Employee’s Role in Timekeeping Emphasized in New Sixth Circuit Opinion
A recent court ruling by the Sixth Circuit, which includes Kentucky, has received extensive publicity for its holding relative to employer’s obligations for employee lunch breaks. In White v. Baptist Memorial Health Care Corp., 11-5717 (6th Cir. App. 2012), the United States Court of Appeals for the Sixth Circuit held that the employee “bears some responsibility for the proper implementation of the FLSA’s overtime provisions […] an employee cannot undermine his employer’s efforts to comply with the FLSA by consciously omitting overtime hours for which he knew he could be paid.”
As a result, the burden to maintain accurate records may be shifting more towards the employee. In White v. Baptist Memorial Health Care Corp., an emergency room nurse – Plaintiff White — did not have a regularly scheduled lunch break due to the nature of her job. The Defendant’s employee handbook stated that employees working shifts of six or more hours would receive an unpaid meal break, the time for which would be automatically deducted from their checks. If an employee’s meal break was missed or interrupted because of a work-related reason, the employee would be compensated for the time worked. Each employee was to record all time spent working during his/her breaks in an “exception log.” In addition, Defendant also had procedures for employees to report errors in payroll for inaccurate wages.
Plaintiff White initially recorded her interrupted meal breaks in the log and was compensated for those breaks.

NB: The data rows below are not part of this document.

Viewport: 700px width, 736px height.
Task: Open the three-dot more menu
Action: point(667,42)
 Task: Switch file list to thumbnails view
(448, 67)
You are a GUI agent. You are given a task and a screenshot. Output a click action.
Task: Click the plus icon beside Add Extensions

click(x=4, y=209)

But she did not use the log or the payroll system to report the unpaid periods at issue in her suit. She occasionally told her supervisors she was not getting her meal breaks, but never told her supervisor or the HR department that she was not being paid. She then filed suit claiming she was not compensated as required by the FLSA. The district court granted summary judgment to Defendant and the Court of Appeals affirmed the ruling.
The Court of Appeals held that Defendant did not know or have any reason to know of the occasions Plaintiff White worked through breaks. Per the Court: “When White utilized the system she was compensated and when she failed to use the system she was not compensated.”

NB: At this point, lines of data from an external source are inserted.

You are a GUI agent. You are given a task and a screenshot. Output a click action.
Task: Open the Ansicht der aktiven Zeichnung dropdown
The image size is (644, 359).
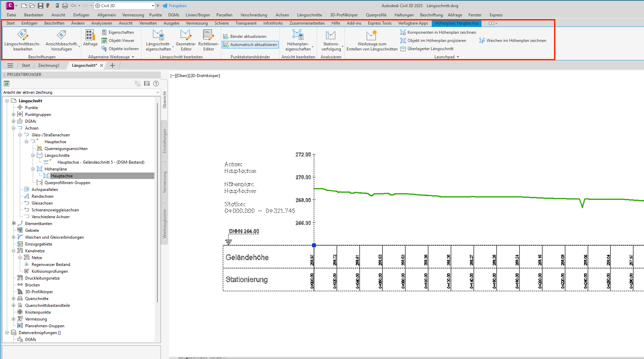[x=81, y=92]
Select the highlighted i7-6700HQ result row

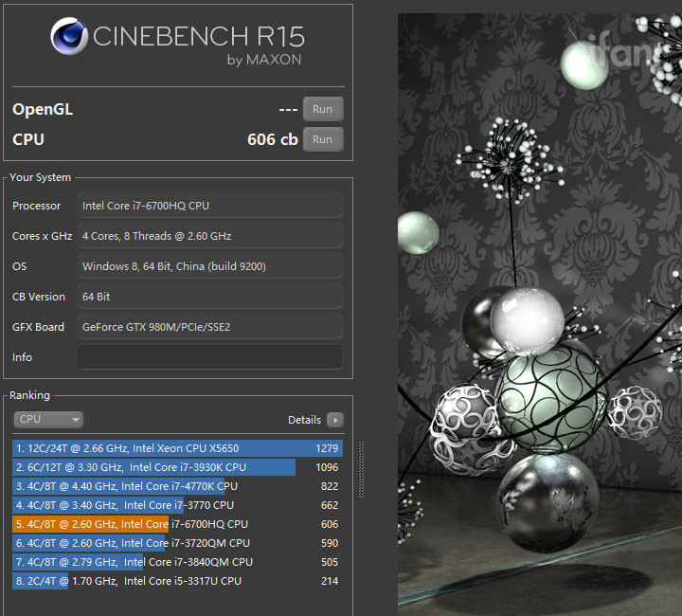177,524
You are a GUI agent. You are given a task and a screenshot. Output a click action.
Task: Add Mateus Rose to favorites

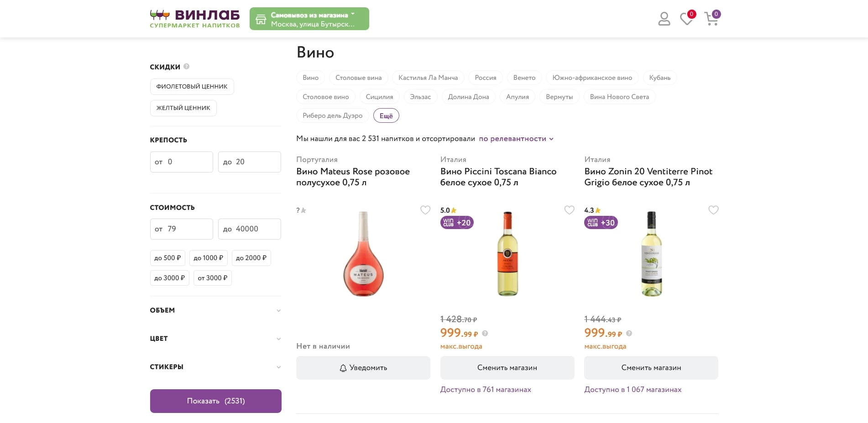coord(425,210)
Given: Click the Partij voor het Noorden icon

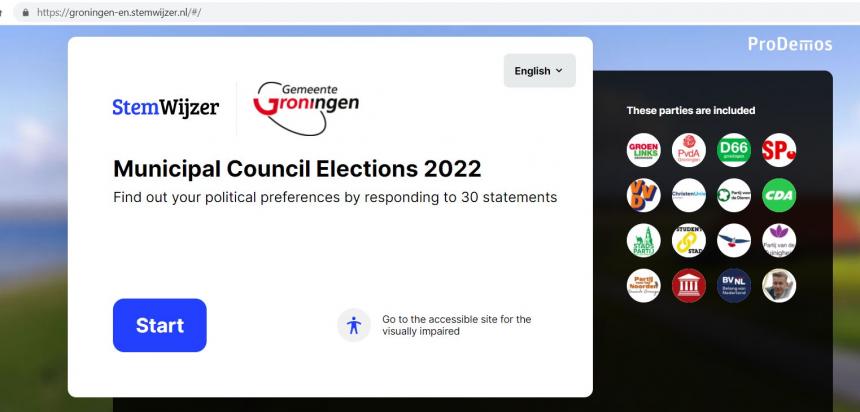Looking at the screenshot, I should [x=643, y=285].

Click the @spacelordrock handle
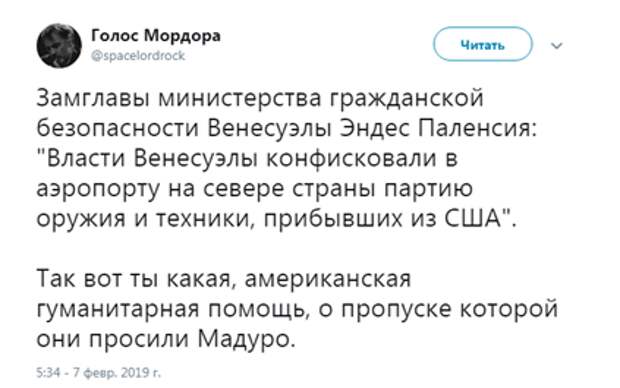point(138,56)
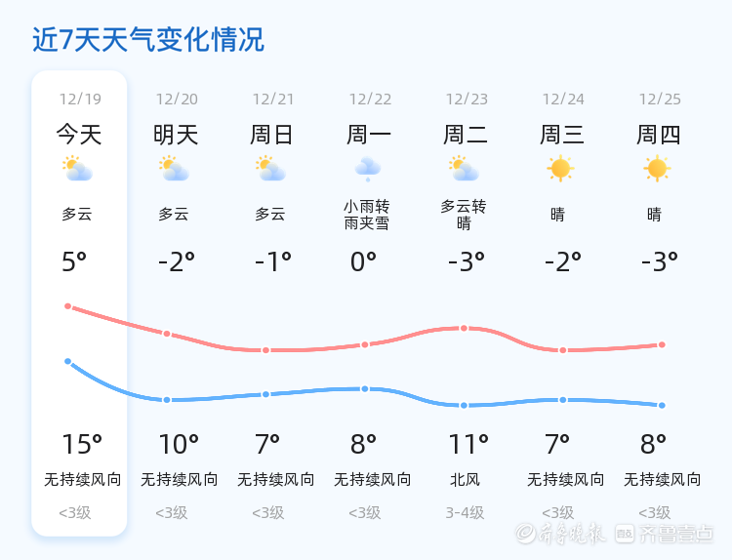
Task: Click the partly cloudy icon for 今天
Action: (76, 169)
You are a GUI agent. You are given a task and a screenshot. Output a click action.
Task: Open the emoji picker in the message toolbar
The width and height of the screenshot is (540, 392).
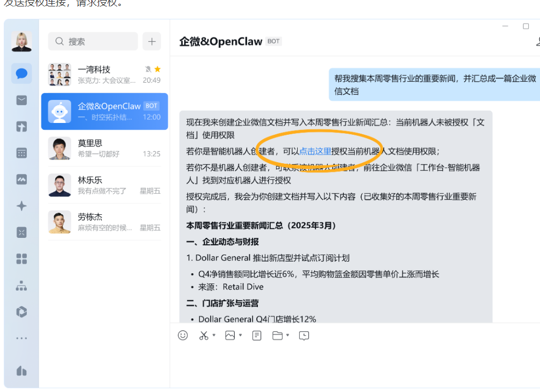point(183,335)
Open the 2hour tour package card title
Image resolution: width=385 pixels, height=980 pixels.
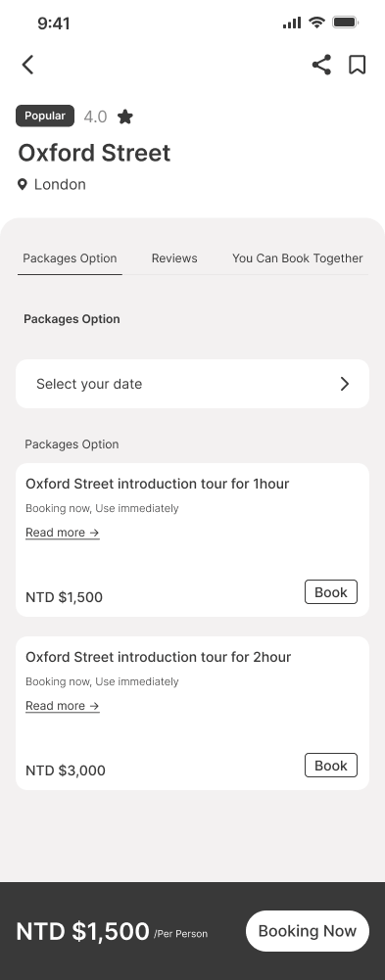[158, 657]
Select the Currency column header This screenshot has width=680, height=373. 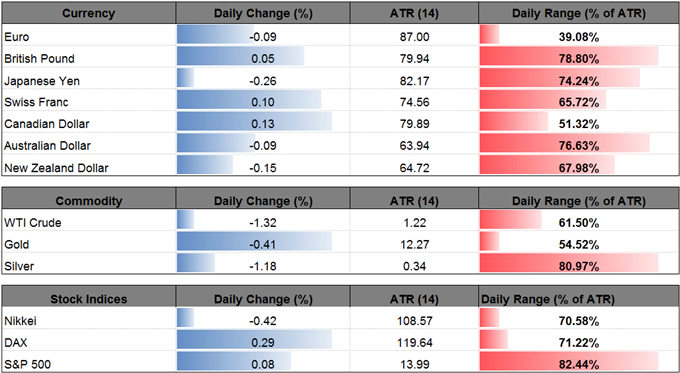click(x=89, y=13)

It is well established that employers must have a policy and procedure in place to report overtime and unpaid wages. The White decision indicates that the employee’s actions should also be thoroughly examined to evaluate an FLSA claim. Accordingly, the employer’s policies should be well-known to its employees and the procedures should be easy to follow, which may ultimately ease the employer’s burden by ensuring that employees are informed that such compliance is a two-way street.
 White v. Baptist Memorial Health Care Corp. at 8.